Dos Feministas gritando de forma histérica contra el estado de Israel en las Fiestas Mayores de Sants en Barcelona
En plena celebración de las tradicionales Fiestas Mayores de Sants, en Barcelona, un hecho polémico ha encendido las alarmas de muchos ciudadanos: dos feministas radicalizadas interrumpieron los festejos para gritar de manera histérica en contra del Estado de Israel. Lo que debería haber sido una jornada de convivencia, cultura y tradición, se transformó por unos instantes en un espectáculo de confrontación ideológica y radicalismo político que nada tenía que ver con la esencia del evento.
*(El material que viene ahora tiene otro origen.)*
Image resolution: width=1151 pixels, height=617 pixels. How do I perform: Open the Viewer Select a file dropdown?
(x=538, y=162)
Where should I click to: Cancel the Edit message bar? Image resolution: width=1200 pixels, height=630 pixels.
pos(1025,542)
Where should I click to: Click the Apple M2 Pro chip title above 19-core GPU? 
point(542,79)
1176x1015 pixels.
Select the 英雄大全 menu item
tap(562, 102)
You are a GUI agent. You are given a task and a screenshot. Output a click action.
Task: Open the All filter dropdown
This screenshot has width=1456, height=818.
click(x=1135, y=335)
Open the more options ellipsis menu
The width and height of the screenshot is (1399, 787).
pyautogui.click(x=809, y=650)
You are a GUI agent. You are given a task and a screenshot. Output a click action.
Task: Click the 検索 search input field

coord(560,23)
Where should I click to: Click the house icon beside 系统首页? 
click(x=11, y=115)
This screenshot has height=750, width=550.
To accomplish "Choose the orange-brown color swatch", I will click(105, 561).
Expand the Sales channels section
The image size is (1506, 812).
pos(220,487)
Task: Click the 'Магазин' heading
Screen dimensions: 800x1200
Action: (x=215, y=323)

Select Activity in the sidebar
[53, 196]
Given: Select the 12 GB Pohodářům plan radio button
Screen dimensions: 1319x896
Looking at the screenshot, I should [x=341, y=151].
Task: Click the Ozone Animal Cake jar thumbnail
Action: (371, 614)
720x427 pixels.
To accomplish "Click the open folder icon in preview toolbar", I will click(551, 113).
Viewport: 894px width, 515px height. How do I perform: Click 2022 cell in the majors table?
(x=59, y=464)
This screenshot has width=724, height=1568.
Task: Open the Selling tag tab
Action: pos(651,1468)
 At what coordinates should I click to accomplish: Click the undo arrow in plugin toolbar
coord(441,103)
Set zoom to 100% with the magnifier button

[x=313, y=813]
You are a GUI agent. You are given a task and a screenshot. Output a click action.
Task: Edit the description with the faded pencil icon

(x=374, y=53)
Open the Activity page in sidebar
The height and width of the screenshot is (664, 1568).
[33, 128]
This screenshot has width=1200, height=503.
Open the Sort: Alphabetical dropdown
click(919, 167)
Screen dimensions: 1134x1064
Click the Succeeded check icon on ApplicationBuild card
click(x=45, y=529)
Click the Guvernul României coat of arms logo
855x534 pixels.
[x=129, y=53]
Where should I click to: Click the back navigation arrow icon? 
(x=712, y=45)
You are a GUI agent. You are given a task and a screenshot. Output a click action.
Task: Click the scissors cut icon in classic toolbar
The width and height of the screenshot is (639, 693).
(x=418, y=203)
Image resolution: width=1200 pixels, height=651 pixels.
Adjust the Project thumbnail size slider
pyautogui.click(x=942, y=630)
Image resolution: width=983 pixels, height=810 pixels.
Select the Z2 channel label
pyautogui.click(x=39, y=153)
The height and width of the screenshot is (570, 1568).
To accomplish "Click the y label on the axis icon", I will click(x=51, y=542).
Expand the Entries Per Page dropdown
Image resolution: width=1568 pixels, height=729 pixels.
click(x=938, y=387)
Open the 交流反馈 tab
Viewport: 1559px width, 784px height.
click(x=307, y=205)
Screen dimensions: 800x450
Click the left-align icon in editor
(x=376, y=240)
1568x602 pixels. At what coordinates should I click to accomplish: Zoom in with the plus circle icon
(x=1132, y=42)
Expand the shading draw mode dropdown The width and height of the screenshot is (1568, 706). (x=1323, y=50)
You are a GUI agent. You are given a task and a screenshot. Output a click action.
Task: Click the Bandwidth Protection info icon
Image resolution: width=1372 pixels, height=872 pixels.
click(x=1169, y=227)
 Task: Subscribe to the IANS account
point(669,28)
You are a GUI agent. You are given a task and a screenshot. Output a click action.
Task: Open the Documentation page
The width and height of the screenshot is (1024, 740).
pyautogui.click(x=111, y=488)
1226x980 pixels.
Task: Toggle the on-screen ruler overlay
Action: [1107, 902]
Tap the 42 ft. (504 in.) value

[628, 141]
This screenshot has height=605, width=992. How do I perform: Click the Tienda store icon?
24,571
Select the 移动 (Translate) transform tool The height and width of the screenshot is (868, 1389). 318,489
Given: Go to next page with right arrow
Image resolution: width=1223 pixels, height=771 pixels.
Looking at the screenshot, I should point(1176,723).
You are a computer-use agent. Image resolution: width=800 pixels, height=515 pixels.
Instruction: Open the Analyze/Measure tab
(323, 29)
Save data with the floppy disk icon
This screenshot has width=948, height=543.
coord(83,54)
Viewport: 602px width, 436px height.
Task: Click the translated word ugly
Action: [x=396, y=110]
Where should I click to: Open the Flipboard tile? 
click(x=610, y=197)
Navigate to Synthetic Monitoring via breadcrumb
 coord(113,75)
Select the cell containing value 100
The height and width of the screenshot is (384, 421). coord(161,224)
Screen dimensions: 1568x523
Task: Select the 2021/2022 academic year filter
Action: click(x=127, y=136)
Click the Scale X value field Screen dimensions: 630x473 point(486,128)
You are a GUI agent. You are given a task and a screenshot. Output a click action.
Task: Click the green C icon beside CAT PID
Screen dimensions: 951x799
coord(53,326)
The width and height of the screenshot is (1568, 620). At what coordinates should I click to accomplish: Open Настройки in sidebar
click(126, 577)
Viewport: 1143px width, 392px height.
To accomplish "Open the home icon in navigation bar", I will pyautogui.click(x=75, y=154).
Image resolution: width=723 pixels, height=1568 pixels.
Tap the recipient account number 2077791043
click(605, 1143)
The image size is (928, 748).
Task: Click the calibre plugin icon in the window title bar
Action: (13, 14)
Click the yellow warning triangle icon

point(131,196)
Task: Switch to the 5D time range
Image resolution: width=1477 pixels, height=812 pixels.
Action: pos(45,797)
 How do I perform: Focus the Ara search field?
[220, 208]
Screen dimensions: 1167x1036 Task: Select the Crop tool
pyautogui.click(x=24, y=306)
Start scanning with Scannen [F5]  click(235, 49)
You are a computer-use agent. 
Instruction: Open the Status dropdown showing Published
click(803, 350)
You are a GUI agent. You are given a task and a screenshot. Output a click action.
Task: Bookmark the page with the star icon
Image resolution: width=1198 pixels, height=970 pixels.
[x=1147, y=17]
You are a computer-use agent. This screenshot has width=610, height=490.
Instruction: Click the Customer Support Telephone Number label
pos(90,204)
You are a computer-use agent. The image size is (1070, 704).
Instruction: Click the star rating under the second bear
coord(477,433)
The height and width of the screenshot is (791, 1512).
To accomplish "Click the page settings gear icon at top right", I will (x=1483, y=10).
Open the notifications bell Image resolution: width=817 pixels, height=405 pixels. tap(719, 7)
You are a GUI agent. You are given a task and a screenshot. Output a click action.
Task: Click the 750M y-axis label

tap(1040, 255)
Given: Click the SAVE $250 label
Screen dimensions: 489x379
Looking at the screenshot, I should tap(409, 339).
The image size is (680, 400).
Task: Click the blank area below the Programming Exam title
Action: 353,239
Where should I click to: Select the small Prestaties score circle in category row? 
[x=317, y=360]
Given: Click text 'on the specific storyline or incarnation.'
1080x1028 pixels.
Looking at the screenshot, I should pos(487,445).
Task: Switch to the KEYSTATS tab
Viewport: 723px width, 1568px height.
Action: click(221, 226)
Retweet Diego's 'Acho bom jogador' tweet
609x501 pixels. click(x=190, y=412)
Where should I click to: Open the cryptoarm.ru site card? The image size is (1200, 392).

Las imágenes muestran a estas mujeres lanzando insultos y consignas cargadas de odio, no solo contra Israel, sino contra cualquiera que no comparta su narrativa. Con banderas y pancartas improvisadas, aprovecharon la masiva concurrencia para escenificar lo que, en apariencia, era una protesta “espontánea”. Sin embargo, la puesta en escena dejó en evidencia que no se trataba de un acto aislado, sino de una estrategia de los movimientos radicales de izquierda que han tomado como costumbre convertir espacios festivos en plataformas políticas.
Lo preocupante de este tipo de acciones es el doble estándar que representan. En un país donde los ciudadanos deben someterse a regulaciones estrictas para manifestarse, estas activistas utilizan las calles sin permisos y sin consecuencias legales. Se apropian del espacio público, manipulan el clima de las fiestas y, al mismo tiempo, buscan victimizarse cuando reciben críticas. La histeria mostrada en sus gritos no solo reflejó intolerancia, sino también un desprecio absoluto por la convivencia pacífica y el respeto hacia la diversidad ideológica.
Los vecinos de Sants, muchos de ellos presentes en la escena, mostraron su incomodidad. Algunos grabaron videos que circularon rápidamente en redes sociales, donde se observa cómo la mayoría de asistentes, familias enteras con niños pequeños, trataban de apartarse del ruido y del ambiente hostil generado por estas militantes. La indignación no tardó en llegar: ¿por qué las autoridades permiten que un festival vecinal se convierta en un escenario de agitación política?
El trasfondo de esta protesta deja claro que el antisemitismo se ha infiltrado en ciertos sectores de la izquierda radical europea bajo el disfraz de “lucha feminista” o “solidaridad internacional”. En realidad, lo que se observa es un odio selectivo hacia Israel, un país democrático en Medio Oriente que se ha convertido en blanco constante de campañas de difamación. Lo paradójico es que estas mismas feministas guardan silencio ante las violaciones a los derechos de las mujeres en regímenes islámicos autoritarios, donde la opresión es una norma cotidiana.
El contraste es evidente: mientras atacan al único país de la región que protege derechos básicos y donde las mujeres participan plenamente en la vida pública, estas activistas callan frente a dictaduras que obligan a las mujeres a vivir bajo la sharia. La incoherencia es tan clara que muchos ciudadanos empiezan a reconocer que detrás de estas “protestas” no hay un verdadero interés en la justicia, sino una agenda política de odio hacia Occidente y hacia los valores democráticos.
El caso de las Fiestas Mayores de Sants debe servir como advertencia. La instrumentalización de celebraciones populares para promover agendas radicales no solo divide a la sociedad, sino que degrada los espacios de encuentro ciudadano. Las fiestas son, por tradición, momentos de unidad y orgullo vecinal, no plataformas para imponer ideologías sectarias. La pregunta que queda es si las autoridades municipales, muchas veces alineadas con la izquierda más radical, realmente están dispuestas a frenar estas conductas o, por el contrario, prefieren mirar hacia otro lado.
Lo sucedido en Barcelona es un síntoma de un problema mayor: la normalización de la intolerancia bajo el disfraz del progresismo. El discurso de odio disfrazado de protesta política se repite en distintas ciudades de Europa y amenaza con socavar la paz social. Mientras tanto, las familias que solo quieren disfrutar de sus tradiciones quedan atrapadas en medio de gritos, insultos y consignas vacías.